◆ SOURCE EXTRACT
◇ ◇ ◇ ◇ ◇ ◇ ◇
# Are you watching MITB?



## Oracle (Nov 9, 2011)

Yep the ladder matches alone would still make me watch it.


----------



## Lady Eastwood (Jul 10, 2006)

Nope, the card looks absolutely awful, I’m legit not interested in any of them matches.


----------



## Chelsea (Jul 26, 2018)

No, but the MITB ladder matches look interesting. If I like the outcomes, I might watch the endings later.


----------



## BLISSED & LYNCHED (Dec 21, 2021)

Womens ladder match only. Hoping BelFlair/Mella and Ronda/Nattie go on before women's ladder match so I can skip those matches as well. If ladder match is first, then I don't want to miss any potential cash ins during the title matches. Not thinking that'll happen this year though.

Men's stuff? Absolutely not.


----------



## Adapting (Jun 21, 2020)

Probably will, don't got much going on tomorrow.

It doesn't have me excited though.


----------



## Fearless Viper (Apr 6, 2019)

I'll just watch the highlights on YouTube.


----------



## Mr. King Of Kings (May 16, 2006)

Yeah, but just the ladder matches. The rest of the card is kind of boring.


----------



## Jnewt (Jan 12, 2018)

Could be. I'm tentatively planning on going fishing Sunday with my buddies but if plans get changed to today I'm gonna be 2 sheets to the wind by the kickoff show.


----------



## Chris22 (Jan 7, 2010)

Yep! I'm actually looking forward to almost all the matches. I'm getting a takeaway and some alcoholic beverages too so that helps.


----------



## Goku (Feb 25, 2007)

No I can't stand ladder matches.

Or the WWE.


----------



## Stellar (May 30, 2016)

Ill probably watch parts of it late tonight. Probably will skip a few matches. The ladder matches are really the main thing that I care about since the title matches are filler.
◇ ◇ ◇ ◇ ◇ ◇ ◇
◆ DATASET EXTRACT
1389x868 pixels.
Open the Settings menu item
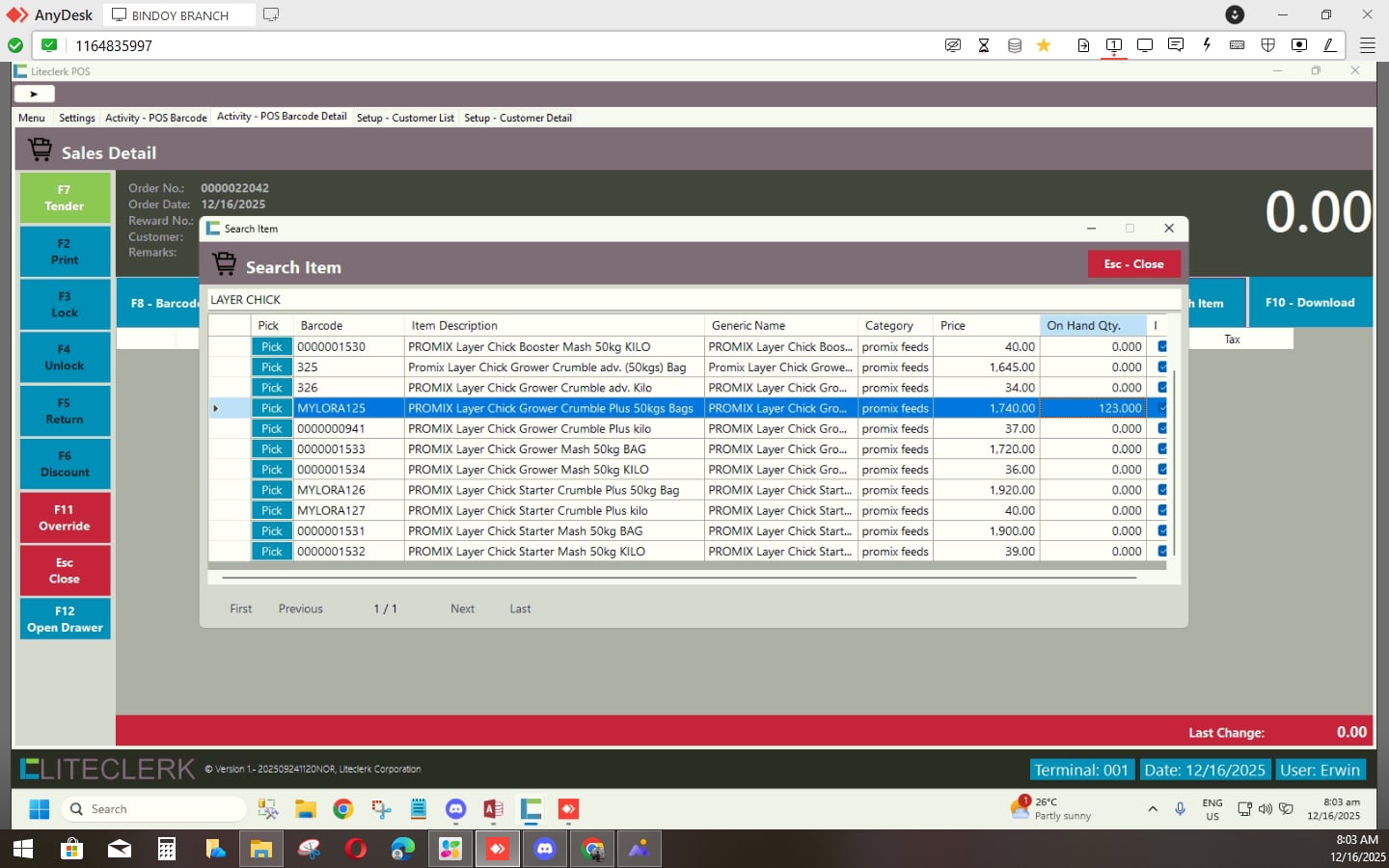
◇ ◇ ◇ ◇ ◇ ◇ ◇
◆ EXERCISES TO COMPLETE
(a) Copy the part of the MITB forum thread starting at "Yep! I'm actually" and ending at "Or the WWE.".
(b) In the MITB forum thread, what is Chris22 getting along with some alcoholic beverages?

◆ ANSWER LIST
(a)
Yep! I'm actually looking forward to almost all the matches. I'm getting a takeaway and some alcoholic beverages too so that helps.


----------



## Goku (Feb 25, 2007)

No I can't stand ladder matches.

Or the WWE.

(b) A takeaway.